A man being treated for schizophrenia pleaded guilty Thursday to killing a parole officer with the officer's gun and was sentenced to life in prison without the possibility of parole.
Lester Kinchion, 21, of Midwest City, agreed to a deal with prosecutors to avoid the death penalty if convicted at trial of killing Jeffery Matthew McCoy.
Kinchion was charged with first-degree murder in the May 18 shooting death of McCoy, 32, of Norman, a parole and probation officer with the state Corrections Department.
Kinchion also pleaded guilty to two weapons-related charges and received a second life sentence plus 10 years. He waived his right to appeal the conviction.
He has been diagnosed with schizophrenia and is being treated with medication, Assistant Public Defender Cathy Hammarsteen said outside of court.
Schizophrenia is a mental disorder characterized by a breakdown of thought processes and poor emotional responsiveness. Symptoms include hallucinations and paranoid delusions.
A psychiatrist who evaluated Kinchion for his court-appointed attorneys told Oklahoma County District Judge Cindy Truong that Kinchion was “competent” to participate in the proceedings, despite his condition.
McCoy was killed at a Midwest City residence in the 1400 block of Maple Drive when he arrived for a meeting with another man. Kinchion attacked McCoy when he arrived, shot the officer with his Corrections Department-issued 9 mm pistol, and then removed the officer's belt, baton and belongings from his lifeless body, police said.
Witnesses testified at Kinchion's preliminary hearing seeing him beat the officer then shoot him at close range, remove his belongings and pound his chest as he ran around the body.
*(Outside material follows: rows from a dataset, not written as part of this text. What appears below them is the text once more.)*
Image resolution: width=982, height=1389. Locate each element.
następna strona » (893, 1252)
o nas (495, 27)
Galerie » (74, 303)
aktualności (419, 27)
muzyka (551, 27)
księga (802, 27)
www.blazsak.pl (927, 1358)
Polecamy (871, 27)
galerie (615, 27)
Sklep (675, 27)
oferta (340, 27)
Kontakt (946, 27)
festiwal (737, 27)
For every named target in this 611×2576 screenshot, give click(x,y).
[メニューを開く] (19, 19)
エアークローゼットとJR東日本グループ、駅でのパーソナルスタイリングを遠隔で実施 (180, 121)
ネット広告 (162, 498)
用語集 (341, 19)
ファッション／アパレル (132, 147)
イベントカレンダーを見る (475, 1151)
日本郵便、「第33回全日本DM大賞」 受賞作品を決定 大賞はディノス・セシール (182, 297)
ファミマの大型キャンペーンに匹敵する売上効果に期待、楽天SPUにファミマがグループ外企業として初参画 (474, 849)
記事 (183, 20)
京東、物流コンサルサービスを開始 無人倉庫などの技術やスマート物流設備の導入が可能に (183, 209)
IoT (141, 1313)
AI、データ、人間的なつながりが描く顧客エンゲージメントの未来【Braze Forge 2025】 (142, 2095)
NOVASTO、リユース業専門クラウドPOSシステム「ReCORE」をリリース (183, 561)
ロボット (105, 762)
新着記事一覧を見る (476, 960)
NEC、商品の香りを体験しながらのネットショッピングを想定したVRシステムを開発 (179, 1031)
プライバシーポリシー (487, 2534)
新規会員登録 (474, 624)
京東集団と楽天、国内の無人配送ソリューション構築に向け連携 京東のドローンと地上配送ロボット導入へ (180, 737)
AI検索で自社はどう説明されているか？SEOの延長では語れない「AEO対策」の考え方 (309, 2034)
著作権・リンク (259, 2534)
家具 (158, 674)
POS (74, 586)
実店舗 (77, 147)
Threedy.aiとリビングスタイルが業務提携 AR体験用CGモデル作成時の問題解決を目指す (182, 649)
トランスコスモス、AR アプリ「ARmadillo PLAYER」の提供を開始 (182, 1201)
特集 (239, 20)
McCoy's wife of eight years said he was “a lot of wonderful things to a lot of people.” Their two young children, she added, have been “cheated out of a father.”
“It's not fair that daddy won't be there,” Megan McCoy read from a statement as she wept. “Their daddy went to work one day and never came home.”
McCoy's mother, Mary, also read a statement to the court while standing a few feet from his killer.
“This is a type of hurt and void that we will have to live with forever,” she said. “My heart will ache because you stole my baby from me.”
Kinchion made eye contact with the family members and appeared to listen intently as they read their statements. He apologized for his actions.
“I would like to apologize to the family and say I'm sorry for taking his life,” he said.
Prosecutors had planned to seek the death penalty against Kinchion, who admitted shooting McCoy with his own weapon.
Kinchion also pleaded guilty to one count of shooting with intent to kill for firing at a police officer and one count of pointing a firearm for aiming the officer's gun at a bystander. The sentences will be served consecutively.
McCoy's family authorized the plea agreement, according to Oklahoma County District Attorney David Prater.
“We agreed not to pursue the death penalty after consulting with Jeff McCoy's family,” Prater said. “After fully considering all the facts and circumstances in the case, the McCoy family approved the decision that led to the sentencing agreement that occurred today.”